Institutional Review Board Statement

The study was conducted in accordance with the Declaration of Helsinki. Institutional approval was granted by the Institutional Review Board of Hasan Sadikin Hospital, Bandung, Indonesia. Institutional approval was also required and obtained for the publication of the case details.

Data Sharing Statement

The data supporting the reported results are not publicly available due to privacy and ethical restrictions. However, they can be provided by the corresponding author upon reasonable request.

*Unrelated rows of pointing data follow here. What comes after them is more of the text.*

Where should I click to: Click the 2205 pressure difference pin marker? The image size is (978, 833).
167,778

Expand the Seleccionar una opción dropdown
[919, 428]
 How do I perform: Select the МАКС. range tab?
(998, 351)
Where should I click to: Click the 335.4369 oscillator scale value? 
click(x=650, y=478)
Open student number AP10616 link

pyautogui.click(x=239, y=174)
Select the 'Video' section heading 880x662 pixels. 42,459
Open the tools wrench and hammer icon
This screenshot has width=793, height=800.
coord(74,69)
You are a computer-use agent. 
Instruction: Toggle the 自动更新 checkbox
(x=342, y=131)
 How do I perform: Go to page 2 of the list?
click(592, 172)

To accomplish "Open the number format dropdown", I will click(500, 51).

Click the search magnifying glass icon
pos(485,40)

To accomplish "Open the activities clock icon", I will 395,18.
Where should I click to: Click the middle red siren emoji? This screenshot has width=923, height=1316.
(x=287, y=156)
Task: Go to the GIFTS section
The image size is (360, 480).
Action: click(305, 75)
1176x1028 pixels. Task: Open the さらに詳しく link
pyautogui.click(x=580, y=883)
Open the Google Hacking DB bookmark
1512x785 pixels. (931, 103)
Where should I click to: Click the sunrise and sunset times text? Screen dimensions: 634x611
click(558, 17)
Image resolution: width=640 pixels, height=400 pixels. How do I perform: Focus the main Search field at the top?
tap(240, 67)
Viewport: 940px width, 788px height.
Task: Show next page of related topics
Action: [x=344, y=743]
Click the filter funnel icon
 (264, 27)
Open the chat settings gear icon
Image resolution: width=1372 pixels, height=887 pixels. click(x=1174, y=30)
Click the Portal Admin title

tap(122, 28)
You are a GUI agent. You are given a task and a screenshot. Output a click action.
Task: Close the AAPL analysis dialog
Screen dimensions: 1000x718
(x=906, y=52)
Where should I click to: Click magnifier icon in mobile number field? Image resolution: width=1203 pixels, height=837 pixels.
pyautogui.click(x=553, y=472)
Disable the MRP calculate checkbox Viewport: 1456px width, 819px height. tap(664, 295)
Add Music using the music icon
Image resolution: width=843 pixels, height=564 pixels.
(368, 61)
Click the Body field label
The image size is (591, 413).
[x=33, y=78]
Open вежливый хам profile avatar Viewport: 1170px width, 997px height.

Informed Consent Statements

Informed consent was obtained from all subjects involved in the study. Written informed consent has been obtained from the patient(s) to publish this paper based on Declaration of Helsinki. Written informed consent was obtained from the patient for publication of the case details and accompanying images.

Acknowledgments

The authors would like to thank the medical and administrative staff of Hasan Sadikin Hospital for their support during the study. We also appreciate the technical assistance provided by the team and the valuable input from colleagues who contributed to the discussion and refinement of this research.

Author Contributions

All authors made a significant contribution to the work reported, whether that is in the conception, study design, execution, acquisition of data, analysis and interpretation, or in all these areas; took part in drafting, revising or critically reviewing the article; gave final approval of the version to be published; have agreed on the journal to which the article has been submitted; and agree to be accountable for all aspects of the work.

Funding

This research received no external funding.

Disclosure

The authors report no conflicts of interest in this work.